WHAT IS NEEDED:
In the entries that follow, find the line containing "Open the Run and Debug view" and the line containing "Task: Click the hamburger menu icon", then copy exactly everything from the first through the second except the pictures.

*** DATA PROVIDED ***

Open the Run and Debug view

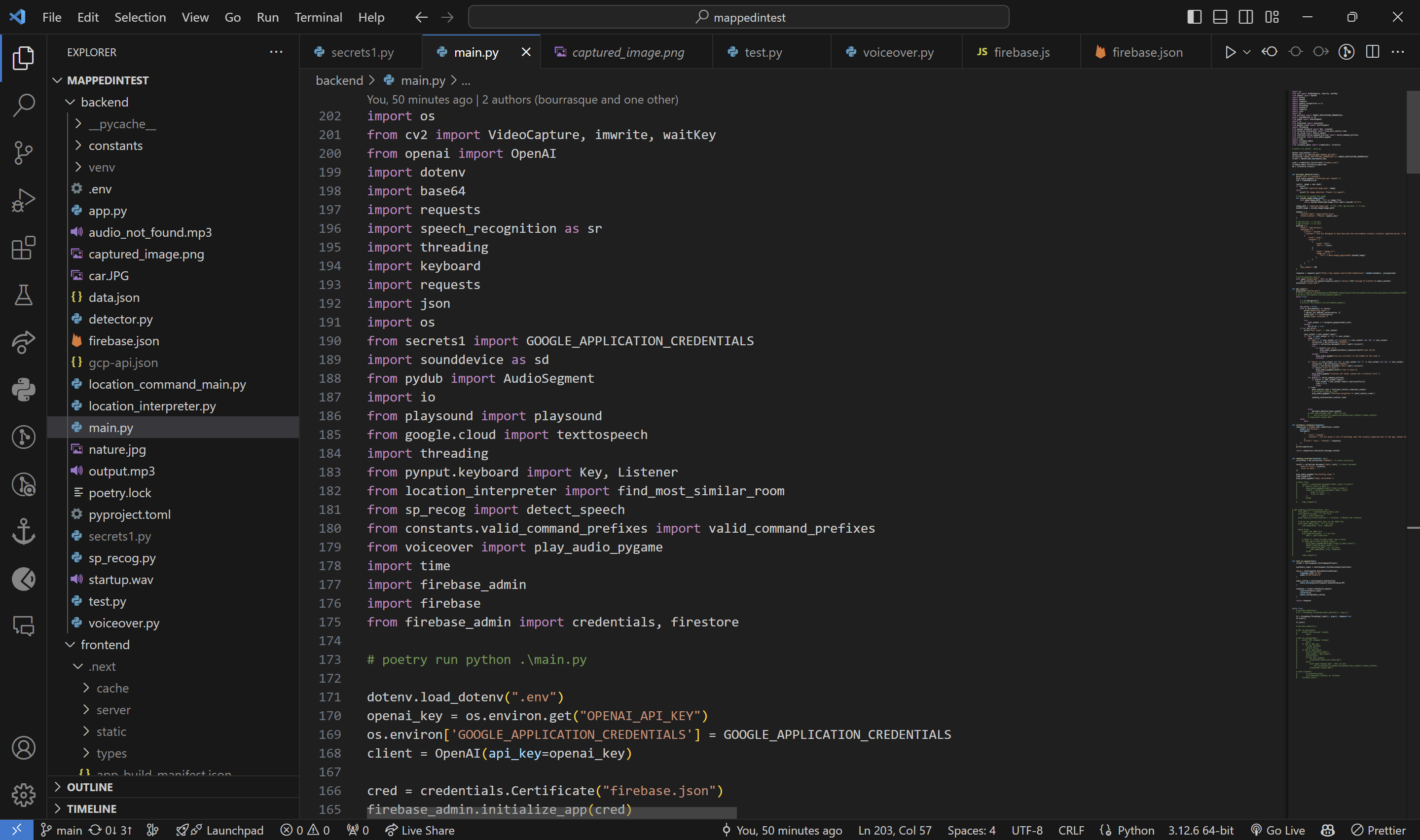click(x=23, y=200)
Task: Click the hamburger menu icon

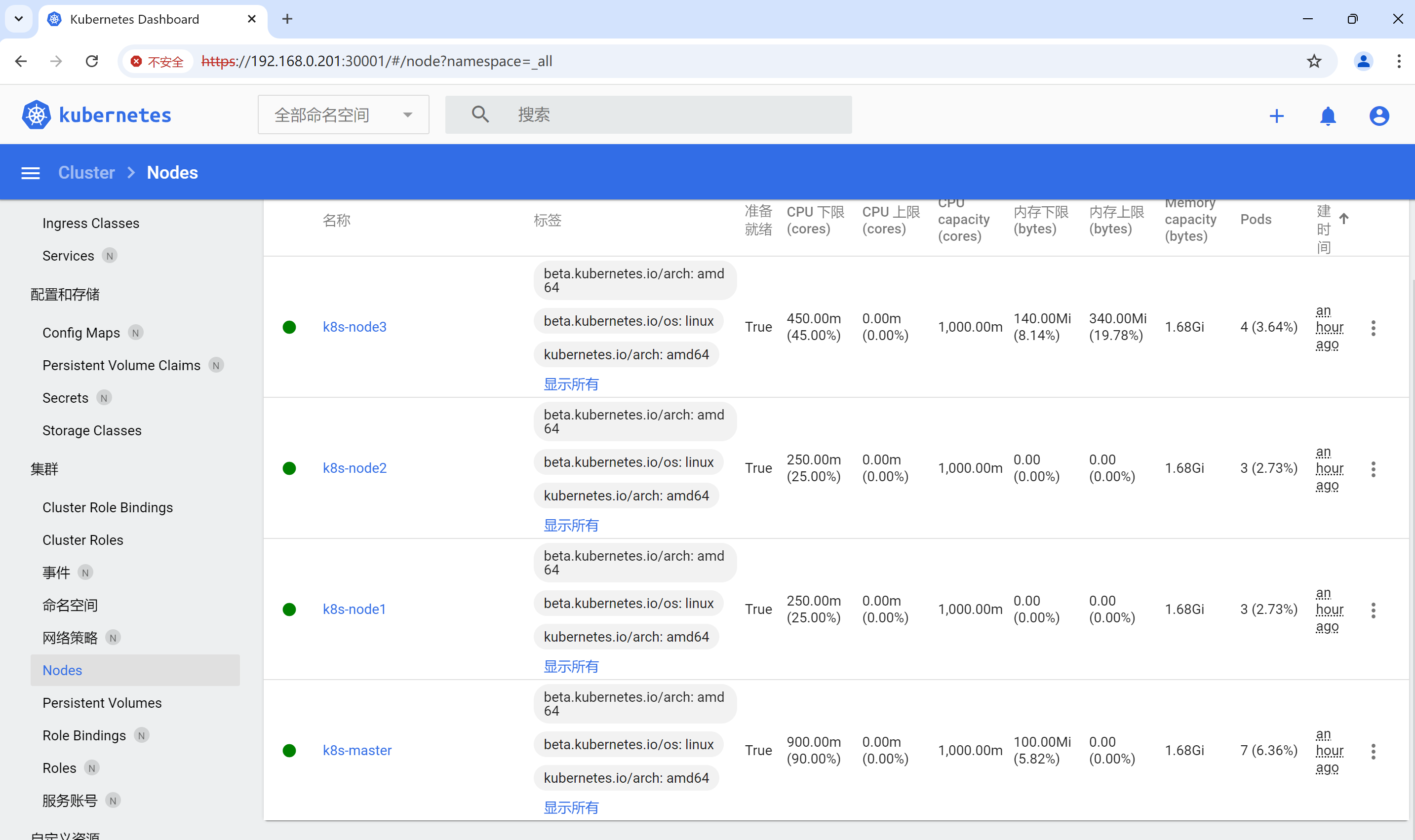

*** End of DATA PROVIDED ***
*** DATA PROVIDED ***

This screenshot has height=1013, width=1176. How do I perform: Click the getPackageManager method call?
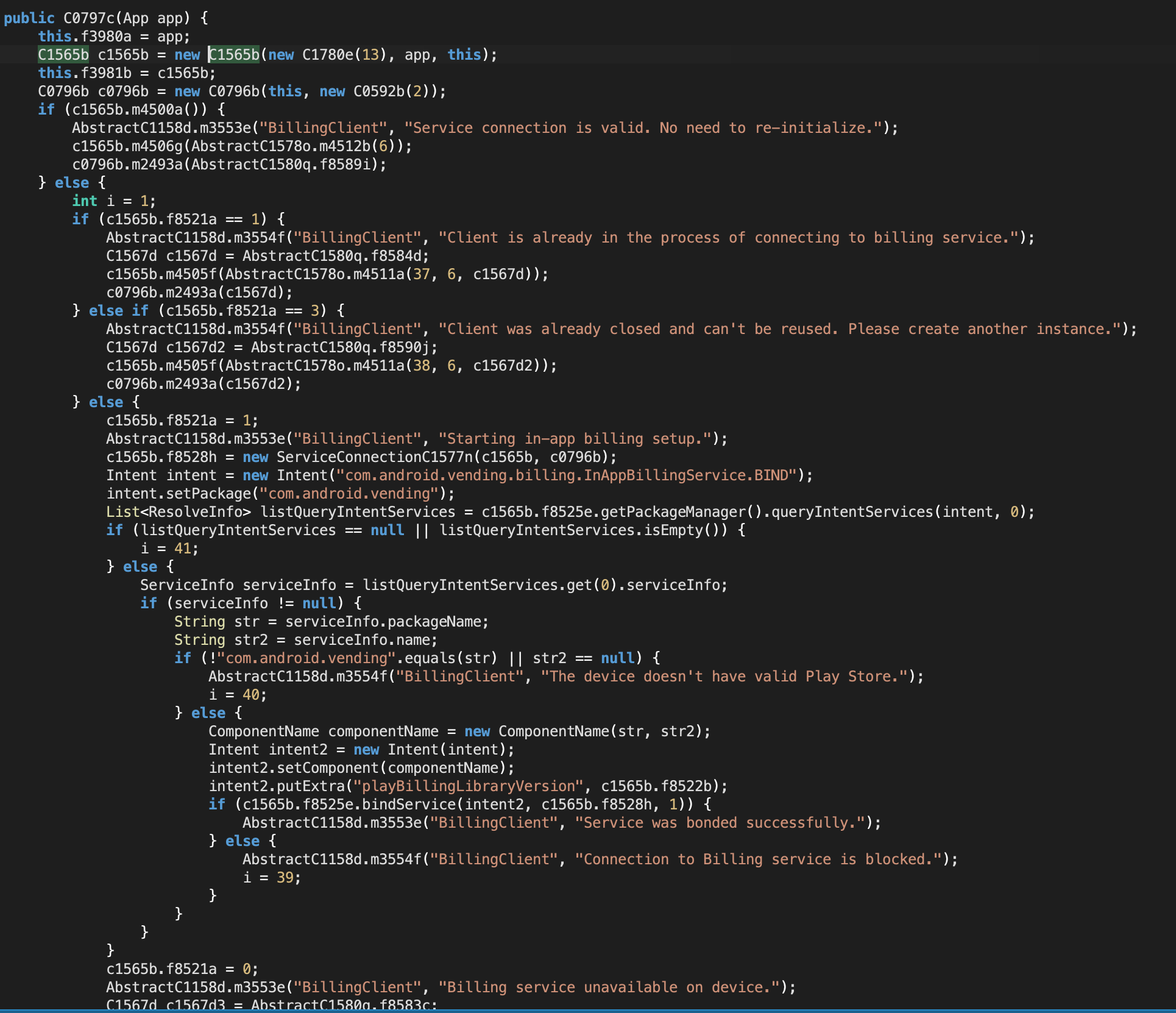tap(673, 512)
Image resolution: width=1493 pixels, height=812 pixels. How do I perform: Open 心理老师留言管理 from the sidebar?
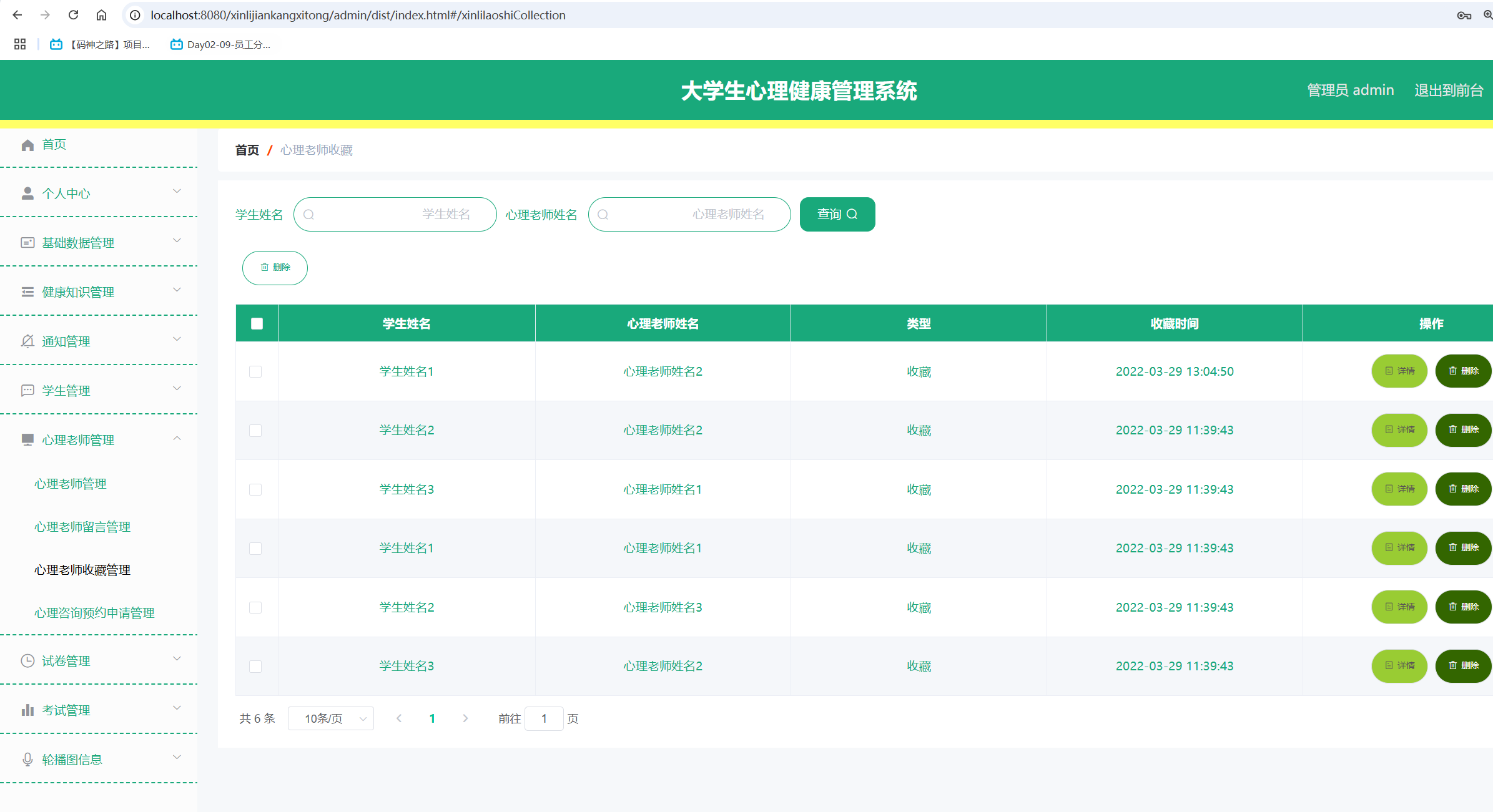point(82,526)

*** End of DATA PROVIDED ***

TASK SOLUTION:
Open the Run and Debug view

click(x=23, y=200)
Task: Click the hamburger menu icon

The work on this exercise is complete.